In the current study, we have used a well-characterized secretagogue-induced murine model of acute pancreatitis to ascertain the role of PARP-1 and -2 in this pathological process. We found that the severity of acute pancreatitis was significantly attenuated in mice lacking PARP-1 (PARP-1−/−) compared with wild-type (WT) littermate mice. In addition, the severity of the associated pulmonary injury and neutrophil sequestration also decreased in PARP-1−/− mice compared to WT. In contrast, PARP-2-deficient mice (PARP-2−/−) had pancreatitis and pulmonary-associated injury similar to those found in WT mice. Interestingly, administration of N-(6-oxo-5,6-dihydro-phenanthridin-2-yl)-N,N-dimethylacetamide HCl (PJ34) or 3-aminobenzamide (3-AB), potent inhibitors of PARPs activity,25, 26, 27 markedly decreased pancreatitis and pulmonary-associated injury in WT mice in a larger extension than that found in mice that had PARP-1 genetically deleted. Taken together, our results show the therapeutic potential of PARP inhibitors on the development and severity of acute pancreatitis and pancreatitis-associated lung-injury.
Materials and methods
Animals
PARP-1−/−, PARP-2−/− and their WT littermates mice (strain 129/Sv × C57BL/6) were kindly provided by Dr de Murcia (Strasbourg, France).24, 28 Polymerase chain reaction genotyping screening was performed as described previously.16, 24 The animals were kept under standardized conditions with a 12-h light/dark cycle. Tap water and mouse chow were provided ad libitum. The experimental procedure was performed in accordance with The University of Murcia approved institutional animal care guidelines.

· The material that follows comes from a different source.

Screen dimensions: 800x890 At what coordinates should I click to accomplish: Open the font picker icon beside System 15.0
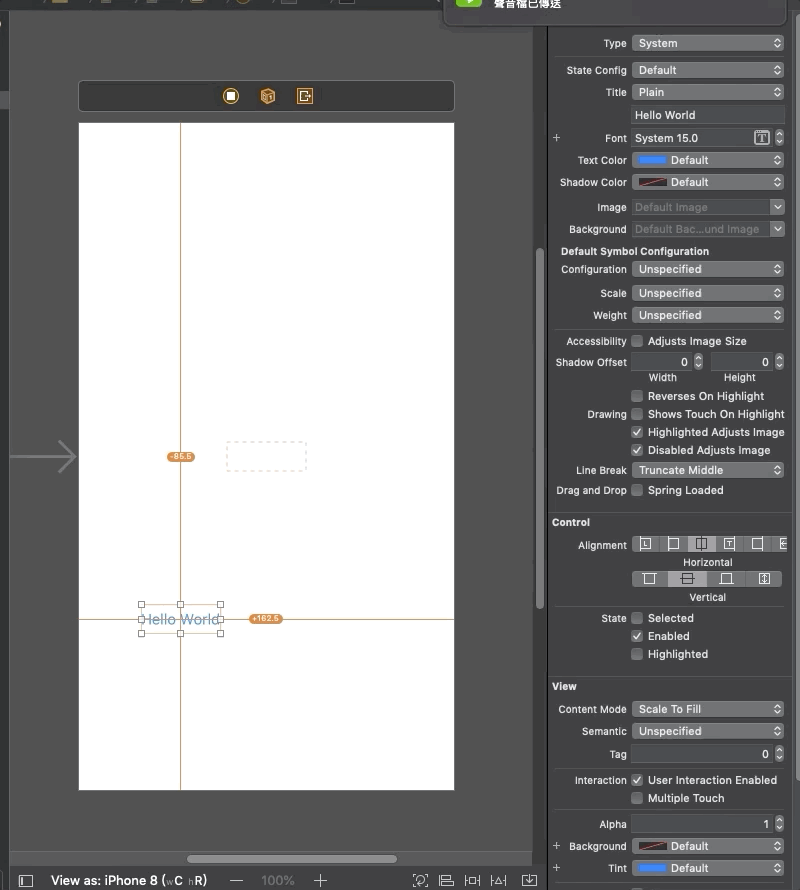point(762,138)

Induction of Experimental Pancreatitis
PARP-1−/−, PARP-2−/− and their WT littermates mice (5–7 weeks old) were given hourly intraperitoneal injections of saline (control) or saline containing a supramaximally stimulating concentration of cerulein (Sigma, St Louis, MO, USA) (50 μg/kg) for 12 h. Pharmacological inhibition of PARPs was carried out by pretreatment of WT mice with PJ34 (Alexis, Carlsbad, CA, USA) (10 mg/kg) or 3-AB (Sigma) (30 mg/kg) for 1 h before the first cerulein injection was administered, as described previously.16, 29
Sample Collection
At the indicated times (0, 6, 12 and 24 h after cerulein injection), mice were killed by CO2-induced asphyxiation. Blood, pancreas and lungs were harvested for further studies. Serum samples were obtained by centrifugation of blood at 1100 g, aliquoted and frozen at −70°C until used. Organs were either immediately fixed in 4% formaldehyde (phosphate-buffered saline (PBS) diluted) and used for histology analysis, or rinsed in saline buffer, snap-frozen in liquid nitrogen and stored at −70°C until used for protein extraction or immunohistochemistry.
Pancreatic Edema
The extent of pancreatic edema was evaluated by measuring the wet-to-dry weight ratio. Pancreatic tissue was weighted before and after desiccation at 85°C for 36 h. The difference between the wet and dry tissue weights was calculated, and the degree of edema was expressed as a percentage of the wet tissue weight.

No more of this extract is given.